Broadcast: O mercado avalia que serão necessárias mais medidas do lado do corte de gastos para fazer com que a trajetória da dívida pública versus o Produto Interno Bruto (PIB) brasileiro. A Moody’s concorda?

Maziad:
Existem riscos na implementação. Talvez os aumentos de receita naquele ponto em particular não se materializem tanto quanto eles esperam. Esse é sempre um risco. E, então, serão necessárias outras medidas compensatórias se isso acontecer. Isso não afeta 2025 e 2026 de qualquer maneira, mas será para os orçamentos futuros. Nunca há uma reforma. Há uma série de reformas. Então, é assim que nós olhamos no médio prazo, de forma mais holística.

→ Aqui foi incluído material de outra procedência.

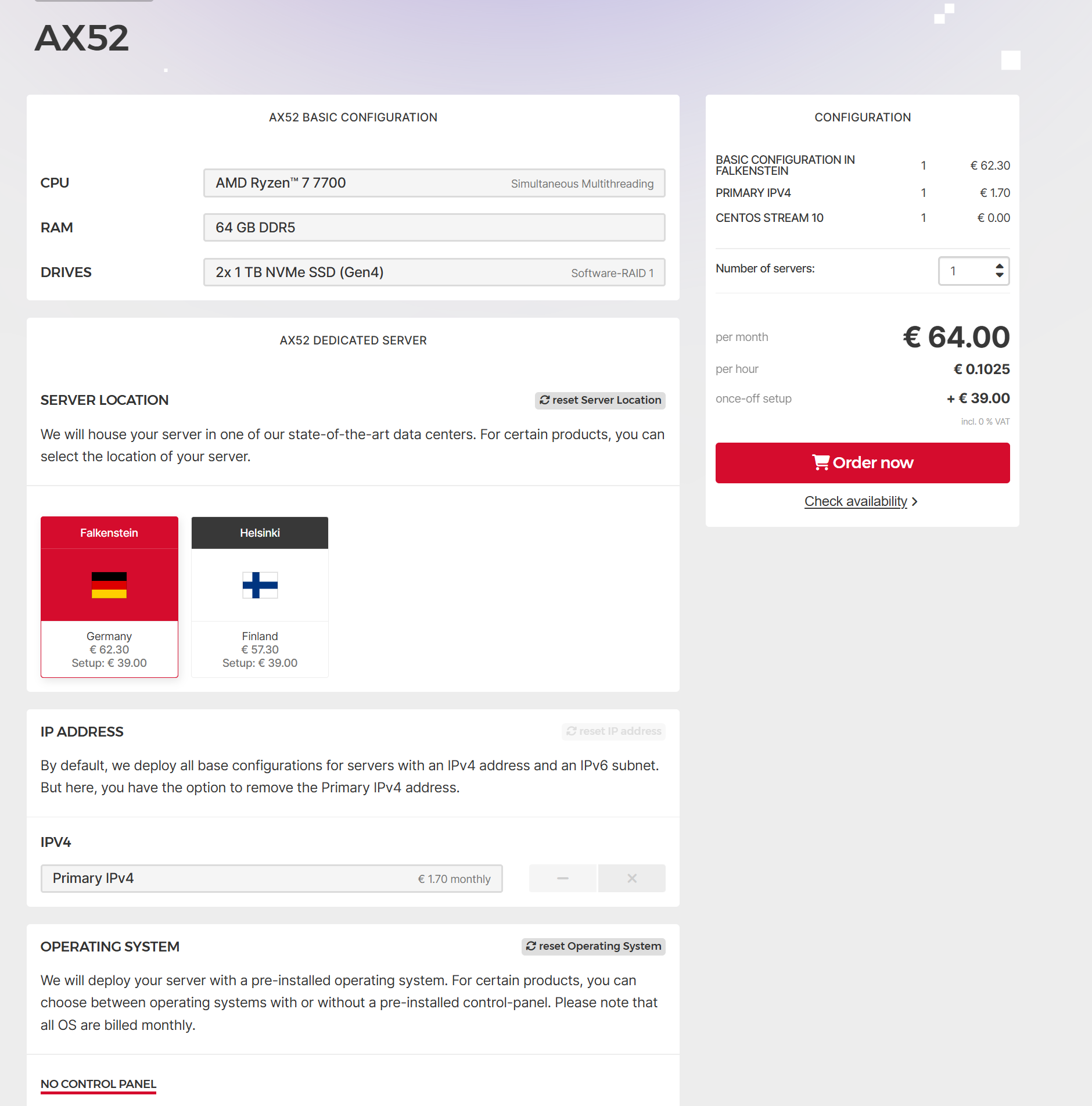Select the Helsinki location card

coord(260,597)
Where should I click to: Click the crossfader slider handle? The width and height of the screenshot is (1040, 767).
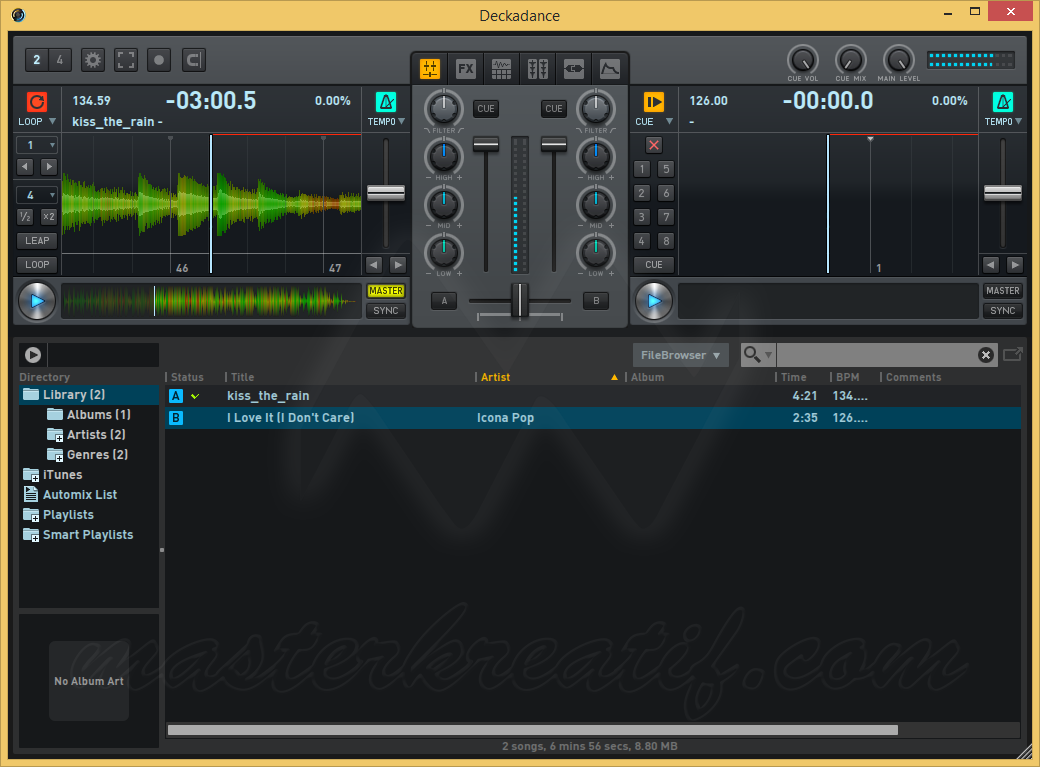click(520, 300)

Broadcast: Então, o pacote fiscal não muda o cenário base da Moody’s?

Maziad:
As medidas apoiam o nosso cenário base, mas não mudam as nossas projeções, que já indicavam que a dívida continuaria subindo lentamente e demoraria para se estabilizar. Com juros mais altos, a proporção da dívida pública brasileira versus o PIB deve alcançar a casa dos 85% nos próximos dois, três anos. Isso não muda. Mas o que gostaríamos de ver são controles estruturais sobre o aumento dos gastos obrigatórios. Não se trata necessariamente de cortar gastos hoje. Esse é o ponto. Outros gostariam de ver medidas de austeridade introduzidas agora, diminuindo a dívida de forma mais rápido, e isso é bom, mas não acho que isso vai acontecer. Há mais medidas que serão necessárias ao longo do tempo.

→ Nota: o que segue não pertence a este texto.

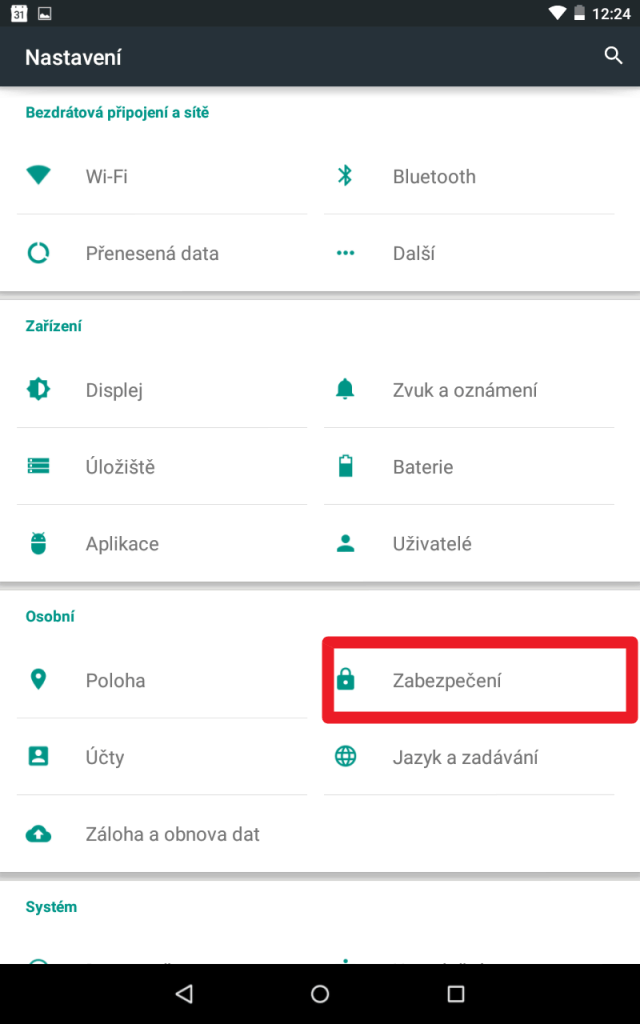
Task: Tap the Další more options entry
Action: [469, 253]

Broadcast: A Moody’s melhorou o rating do Brasil no mês passado. Vocês se arrependem desse movimento diante das novas medidas fiscais?

Maziad:
Não, eu só disse que isso apoia o nosso cenário base, o Ba1. A perspectiva positiva ainda está lá e nós temos algum tempo para avaliá-la. Teremos de 12 a 18 meses para ver o que acontece, mais anúncios do governo e como isso torna mais claro a implementação das novas medidas fiscais. Não creio que isso esteja muito claro. Eu acho que também os mercados descontaram muito o que aconteceria depois de 2026, os impactos. É difícil de avaliar.

Broadcast: Mas, do outro lado, as medidas podem ajudar o Brasil a dar mais passos no caminho para a retomada do grau de investimento? Ou o governo precisa fazer mais?

Maziad:
Acho que vai na direção certa. Agora, quanto à implementação, o equilíbrio entre as isenções de imposto e o aumento das receitas e garantir que isso não dilua as economias no médio prazo é importante. É difícil julgar isso agora.

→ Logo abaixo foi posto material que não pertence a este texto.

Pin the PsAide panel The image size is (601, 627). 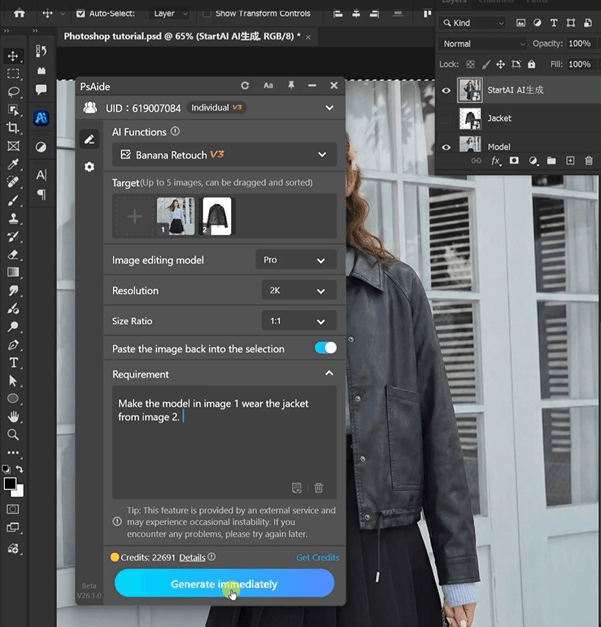[x=291, y=86]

Broadcast: O governo Lula ainda tem chances de retomar o grau de investimento?

Maziad:
Como eu disse, a perspectiva positiva está lá. Temos ainda um longo tempo, de 12 a 18 meses, para considerar o que fazer com isso e como resolvê-la. Então, é só isso. As medidas dessa semana não são um gatilho para resolver essa perspectiva de uma forma ou de outra.